After the feature representations from both the CNN and Transformer branches have been extracted, a Non-Local Denoising Layer (NLM) is applied to further refine the feature maps by reducing noise and enhancing the key features. This layer utilizes non-local attention mechanisms to capture long-range dependencies between distant pixels, allowing it to effectively suppress noise while preserving important image structures.

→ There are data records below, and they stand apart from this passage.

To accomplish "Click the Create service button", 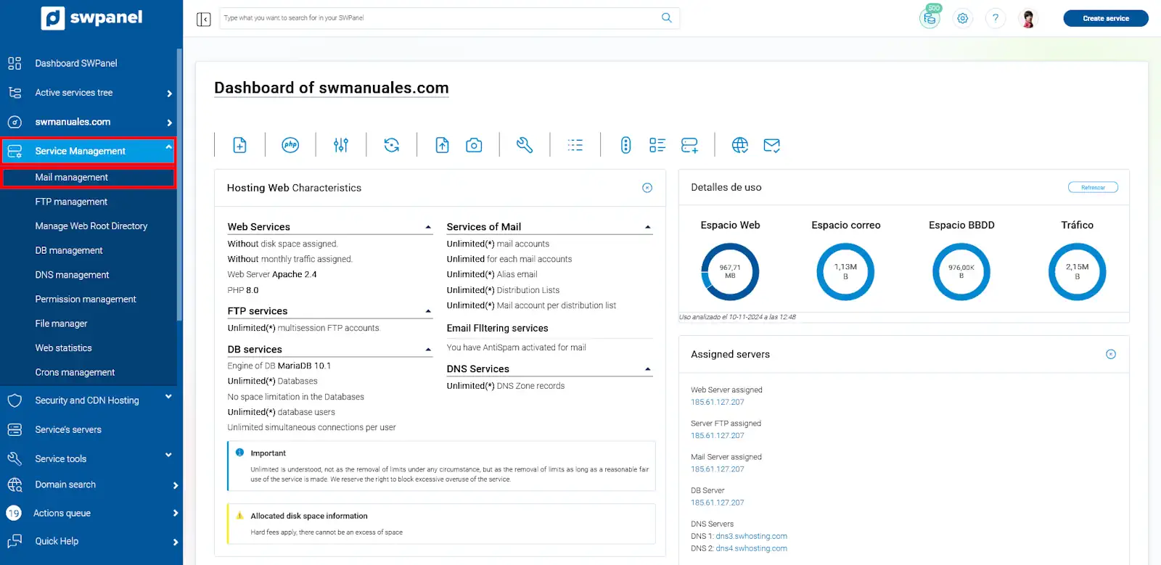I will [1105, 18].
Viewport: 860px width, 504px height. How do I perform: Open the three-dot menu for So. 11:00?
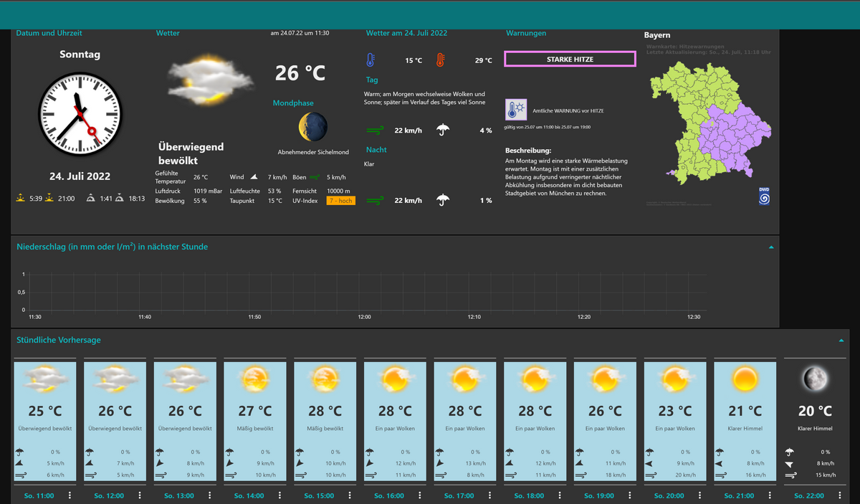coord(70,495)
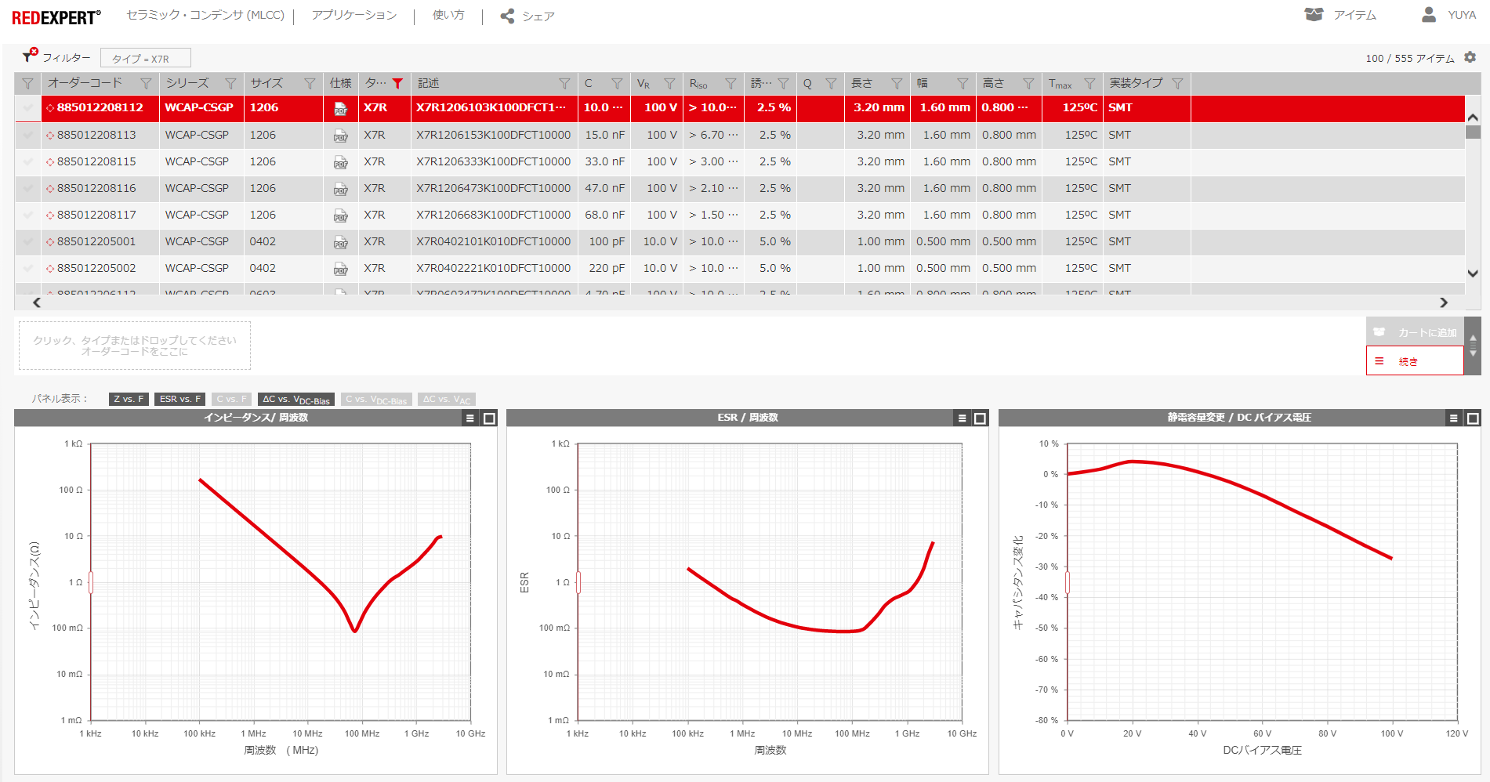Image resolution: width=1490 pixels, height=782 pixels.
Task: Open the active red タイプ column filter
Action: click(397, 84)

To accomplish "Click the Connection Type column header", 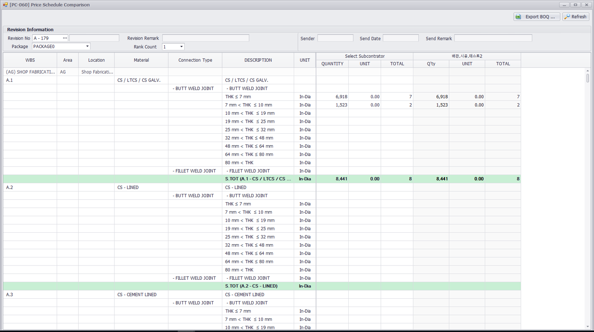I will point(195,60).
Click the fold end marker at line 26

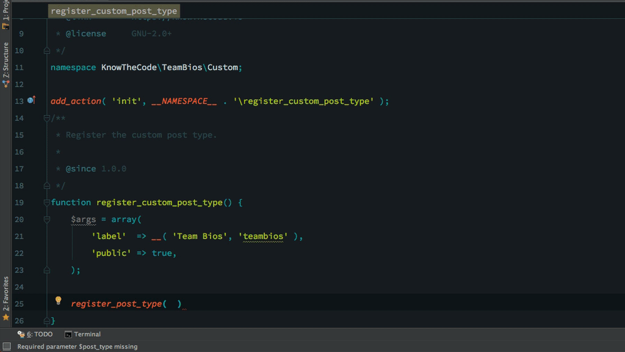(46, 320)
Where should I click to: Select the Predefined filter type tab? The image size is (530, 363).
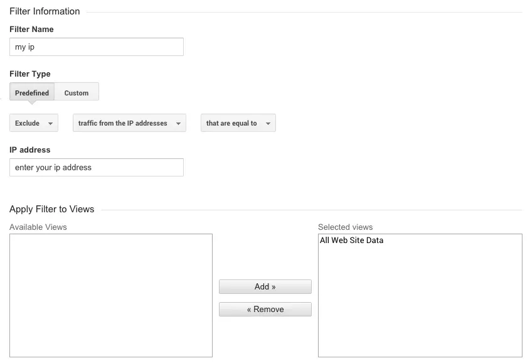(31, 92)
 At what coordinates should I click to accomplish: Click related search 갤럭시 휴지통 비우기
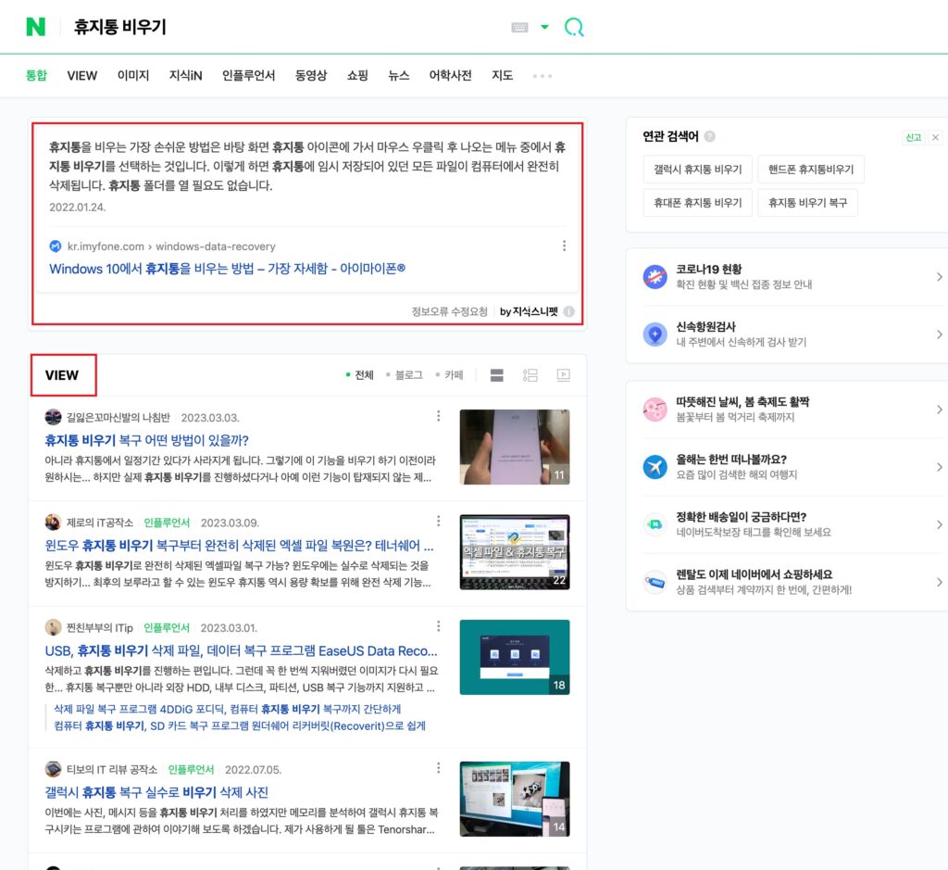tap(697, 170)
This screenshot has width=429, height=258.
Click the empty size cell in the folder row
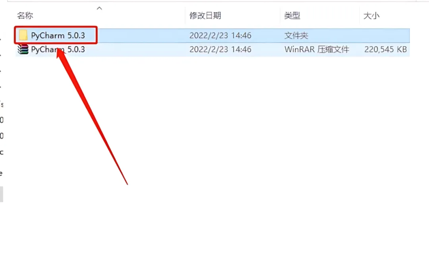point(385,35)
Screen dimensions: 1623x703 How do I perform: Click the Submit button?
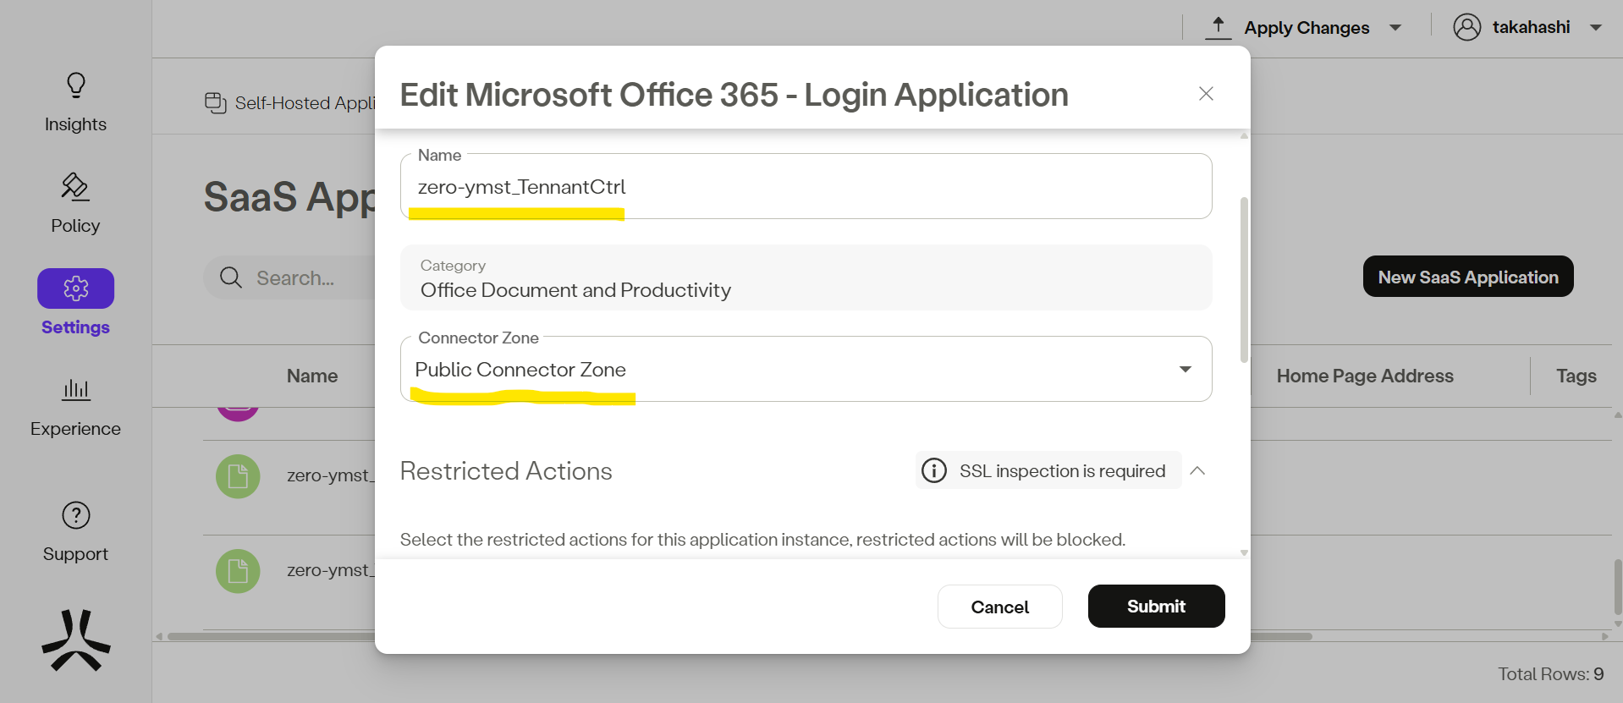pos(1156,607)
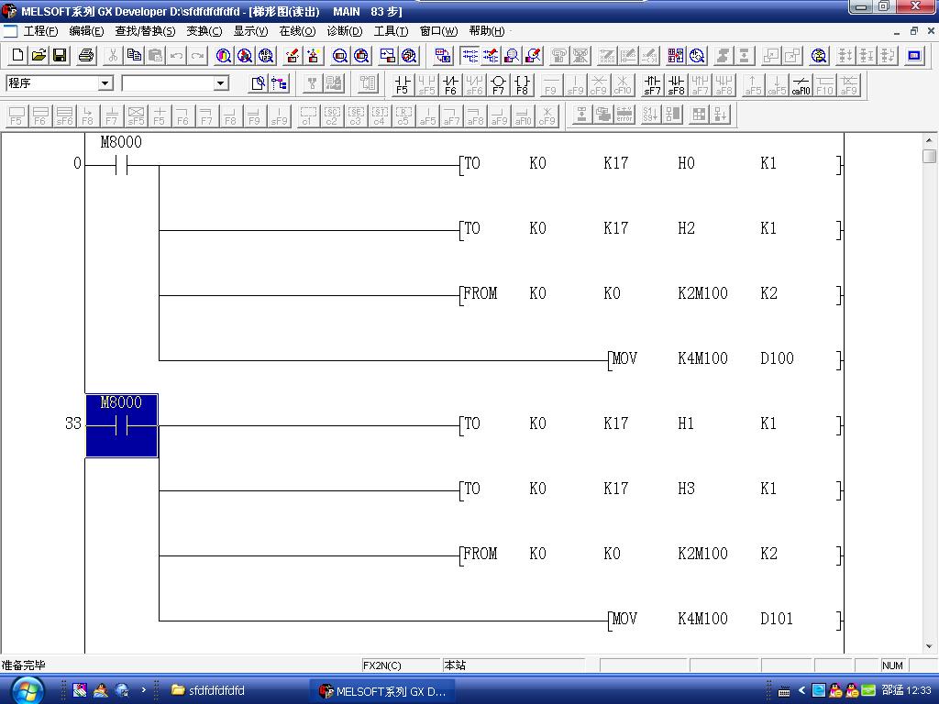Toggle write mode in toolbar
The image size is (939, 704).
(491, 56)
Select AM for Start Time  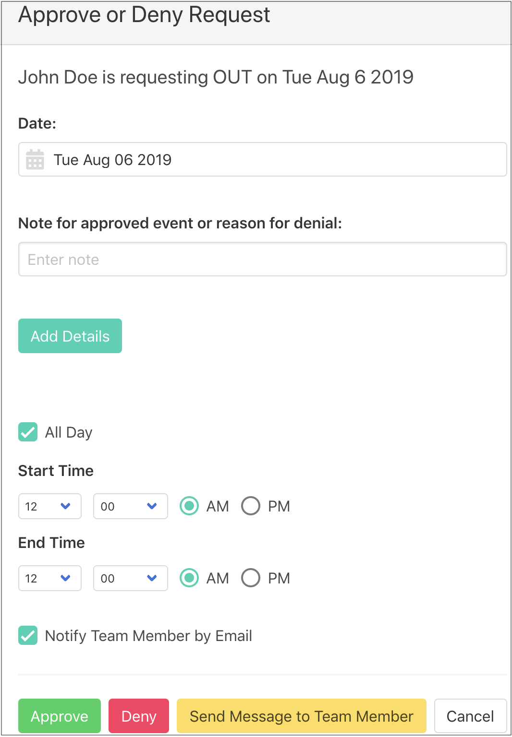click(x=189, y=506)
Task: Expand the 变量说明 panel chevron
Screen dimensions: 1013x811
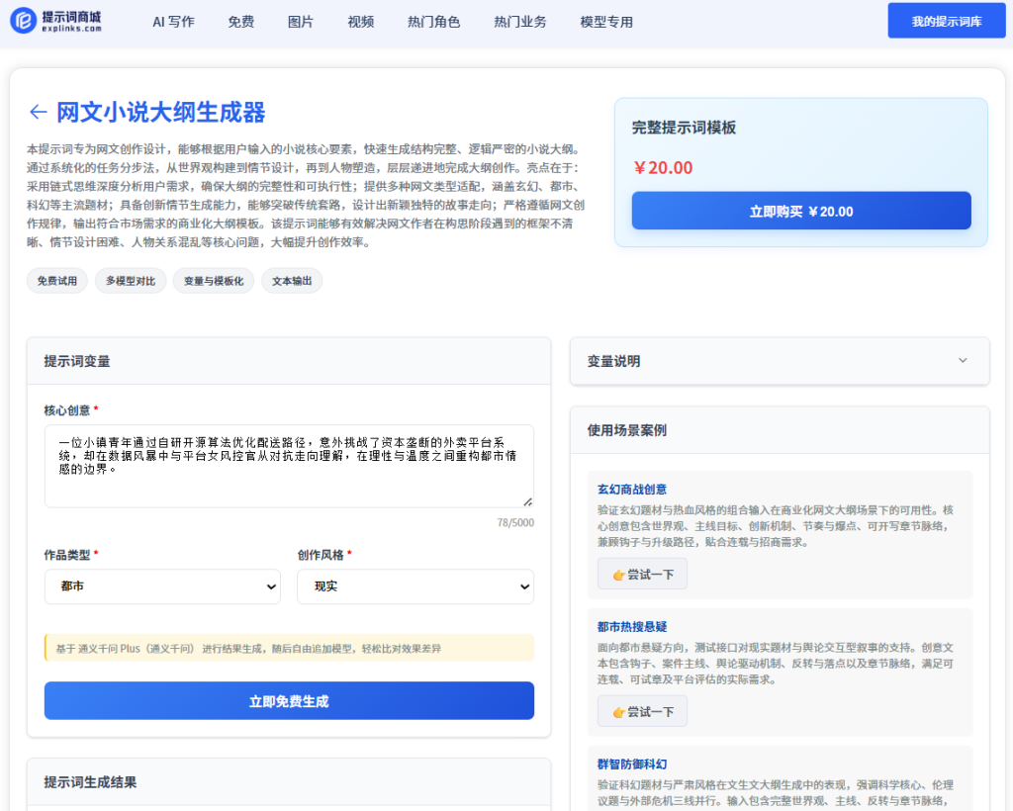Action: pyautogui.click(x=963, y=361)
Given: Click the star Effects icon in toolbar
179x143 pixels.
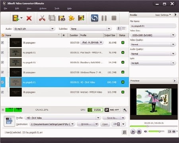Looking at the screenshot, I should 72,18.
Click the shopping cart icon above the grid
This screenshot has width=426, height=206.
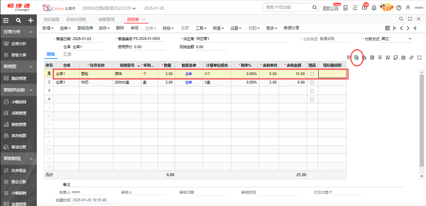tap(388, 58)
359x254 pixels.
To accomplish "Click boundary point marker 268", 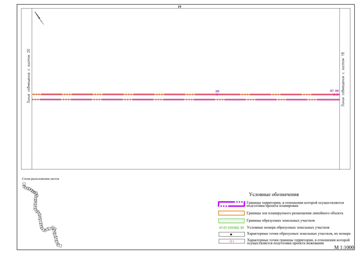I will (x=217, y=94).
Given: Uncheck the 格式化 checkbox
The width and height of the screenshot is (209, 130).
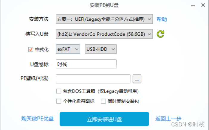Looking at the screenshot, I should click(x=31, y=49).
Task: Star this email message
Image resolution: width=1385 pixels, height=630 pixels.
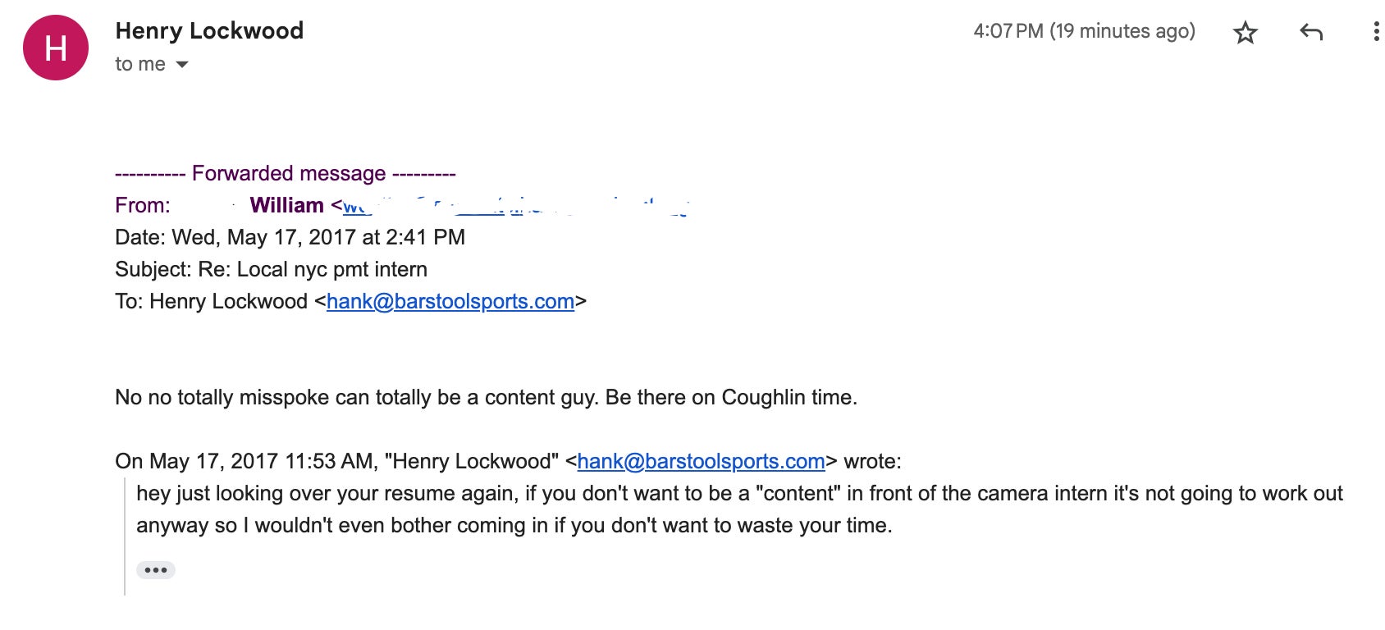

The NLM processes the output feature maps from the previous stages, which are first passed through a series of convolution layers. These layers reduce the channel dimensions, followed by batch normalization to stabilize the learning process. The resulting feature maps are then refined through a non-local attention mechanism, which computes attention maps by comparing the features across the entire spatial domain. The attention maps are used to weight the feature maps, allowing the model to focus on relevant regions of the image.

Additionally, a Squeeze-and-Excitation (SE) block is incorporated to adjust channel-wise attention, ensuring that important channels receive more emphasis while less informative channels are suppressed. The final output is a denoised feature map that is used for the final image reconstruction.

By removing noise and enhancing the features, the NLM plays a critical role in improving the visual quality and accuracy of the final reconstruction.

Feature Fusion Module

Following the refinement of feature representations through the Non-Local Denoising Layer, the feature fusion module integrates the outputs of the CNN and Transformer branches to produce the final reconstructed image. By combining local detail features and global contextual features, this module ensures a comprehensive representation of image characteristics.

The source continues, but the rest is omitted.